Após meses à deriva, o maior iceberg do mundo, conhecido como A23a, finalmente encalhou próximo à ilha georgiana, no sul do Oceano Atlântico. Com dimensões impressionantes, o iceberg mede mais de 3.367 quilômetros quadrados, tornando-se uma barreira natural que levanta questões sobre o futuro da região e o impacto das mudanças climáticas.
Como cheguamos até aqui?
O A23a formou-se em 1986, desprendendo-se de um iceberg maior. Depois de anos quieto, começou seu movimento em 2020, mas foi em 2023 que ele ganhou notoriedade ao aparecer próximo ao território britânico. Ele permaneceu girando, preso em correntes oceânicas, antes de finalmente encalhar a cerca de 80 quilômetros da ilha da Geórgia do Sul.
O que vem a seguir?
Espera-se que o iceberg comece a se fragmentar e derreter.
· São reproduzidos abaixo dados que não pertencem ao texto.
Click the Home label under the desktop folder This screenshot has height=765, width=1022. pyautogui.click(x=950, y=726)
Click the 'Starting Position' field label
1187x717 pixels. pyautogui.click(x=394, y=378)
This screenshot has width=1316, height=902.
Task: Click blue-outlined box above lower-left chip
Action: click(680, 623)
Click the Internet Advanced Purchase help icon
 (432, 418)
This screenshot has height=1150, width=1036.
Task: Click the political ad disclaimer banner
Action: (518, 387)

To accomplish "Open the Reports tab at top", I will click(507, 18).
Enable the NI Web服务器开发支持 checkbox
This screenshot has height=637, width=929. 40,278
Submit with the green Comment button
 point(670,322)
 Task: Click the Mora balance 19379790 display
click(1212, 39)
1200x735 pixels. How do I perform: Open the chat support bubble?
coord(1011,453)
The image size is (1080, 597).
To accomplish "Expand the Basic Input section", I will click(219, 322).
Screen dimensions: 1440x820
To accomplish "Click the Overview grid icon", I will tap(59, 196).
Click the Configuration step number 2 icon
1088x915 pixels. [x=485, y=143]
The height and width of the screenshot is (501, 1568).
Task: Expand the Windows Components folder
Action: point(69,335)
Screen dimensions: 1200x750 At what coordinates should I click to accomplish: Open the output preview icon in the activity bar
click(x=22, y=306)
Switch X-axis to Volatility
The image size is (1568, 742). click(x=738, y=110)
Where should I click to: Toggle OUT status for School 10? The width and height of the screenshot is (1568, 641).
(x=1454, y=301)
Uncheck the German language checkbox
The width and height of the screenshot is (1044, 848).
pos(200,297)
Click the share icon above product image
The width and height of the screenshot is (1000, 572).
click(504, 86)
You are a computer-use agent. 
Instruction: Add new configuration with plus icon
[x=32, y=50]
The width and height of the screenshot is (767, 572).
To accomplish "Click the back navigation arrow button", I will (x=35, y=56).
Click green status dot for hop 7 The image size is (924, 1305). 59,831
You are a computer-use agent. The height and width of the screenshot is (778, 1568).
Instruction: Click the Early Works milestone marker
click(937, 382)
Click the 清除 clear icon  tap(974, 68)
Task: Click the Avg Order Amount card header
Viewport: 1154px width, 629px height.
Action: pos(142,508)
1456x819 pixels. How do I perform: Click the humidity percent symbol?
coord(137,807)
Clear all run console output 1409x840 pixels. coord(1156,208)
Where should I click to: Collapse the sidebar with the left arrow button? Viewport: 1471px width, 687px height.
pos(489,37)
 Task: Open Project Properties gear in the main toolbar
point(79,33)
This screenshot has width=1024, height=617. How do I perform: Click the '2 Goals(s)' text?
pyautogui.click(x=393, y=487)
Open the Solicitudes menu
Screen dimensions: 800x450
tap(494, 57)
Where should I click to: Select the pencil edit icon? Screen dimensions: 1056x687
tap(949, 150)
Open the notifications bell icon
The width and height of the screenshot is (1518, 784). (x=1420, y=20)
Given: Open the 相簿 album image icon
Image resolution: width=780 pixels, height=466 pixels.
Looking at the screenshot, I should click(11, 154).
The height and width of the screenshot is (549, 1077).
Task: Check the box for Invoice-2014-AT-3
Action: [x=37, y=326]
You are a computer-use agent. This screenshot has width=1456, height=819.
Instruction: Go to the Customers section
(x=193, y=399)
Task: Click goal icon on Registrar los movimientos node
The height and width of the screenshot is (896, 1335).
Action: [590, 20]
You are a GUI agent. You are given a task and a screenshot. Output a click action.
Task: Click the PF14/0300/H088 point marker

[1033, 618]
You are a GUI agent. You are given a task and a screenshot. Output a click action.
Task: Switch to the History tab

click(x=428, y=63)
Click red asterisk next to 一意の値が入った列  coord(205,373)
Mesmo que isso possa levar anos, cientistas alertam que os pedaços menores que se desprenderem serão mais difíceis de rastrear, criando um possível perigo para a navegação na região.
Essa situação evidencia como os icebergs são parte do ciclo de vida natural da região antártica, mas a velocidade das mudanças está alarmando os especialistas. O derretimento do A23a pode liberar nutrientes que afetarão os ecossistemas marinhos locais.